Setting Available Fonts to Sign With

The Fonts property of SignatureOptions accepts an IEnumerable of PSPDFKit.UI.Fonts, defining the fonts presented to the user on the typing tab of the signing UI.

Fonts are loaded through CSS files. When instantiating a Font, you must pass its name and the Uri to the CSS file you’re loading the font in. This CSS file needs to be added to your application’s assets.

PSPDFKit for Windows ships with four signing fonts available out of the box, which are specified in SignatureOptions.DefaultFonts. You can add custom fonts to these, remove them, or mix and match between custom and default fonts.
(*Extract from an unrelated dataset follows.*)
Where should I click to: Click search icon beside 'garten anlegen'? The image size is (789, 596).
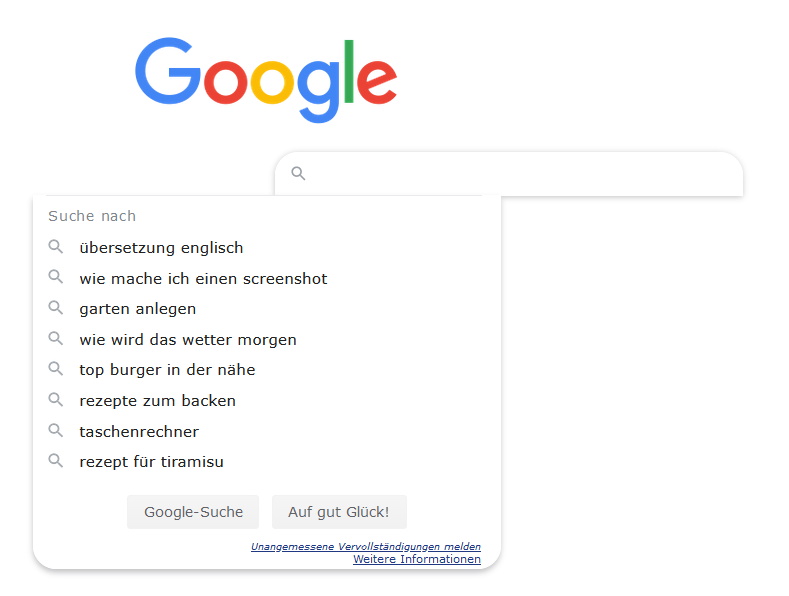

As an example, if you wanted to use the Cookie font from Google Fonts, you could use the following style sheet:

@import url('https://fonts.googleapis.com/css2?family=Cookie&display=swap');

A CSS file containing this import must be placed within your project (in this example, cookie.css). Then, you can create the Font when initializing SignatureOptions:

await PDFView.Controller.ShowDocumentWithViewStateAsync(documentSource, new ViewState
{
	ElectronicSignatureOptions = new SignatureOptions() 
   { 
       Fonts = new []
       {
           new Font("Cookie", new Uri("ms-appx-web:///Assets/css/cookie.css"))
       }
   }
});

Setting Available Colors to Sign With

SignatureOptions.ColorPresets accepts an IEnumerable of ColorPresets. Based on these presets, the UI will display the colors available to draw the signature. If a single color is set, the UI won’t display any color options. This defaults to SignatureOptions.DefaultColorPresets, which includes three colors: blue, black, and dark blue.

Here’s an example offering red, green, and blue color presets:

await PDFView.Controller.ShowDocumentWithViewStateAsync(documentSource, new ViewState
{
	ElectronicSignatureOptions = new SignatureOptions() 
    { 
        ColorPresets = new[]
        {
            new ColorPreset(Color.FromArgb(255, 255, 0, 0), "Red"),
            new ColorPreset(Color.FromArgb(255, 0, 255, 0), "Green"),
            new ColorPreset(Color.FromArgb(255, 0, 0, 255), "Blue")
        }
    }
});

CSS Customizations

The Electronic Signatures modal view is highly customizable and flexible. There are multiple public CSS classes prefixed with PSPDFKit-Electronic-Signatures for the UI elements that are part of this feature.

Please refer to the CSS API documentation for a list of the available public CSS classes.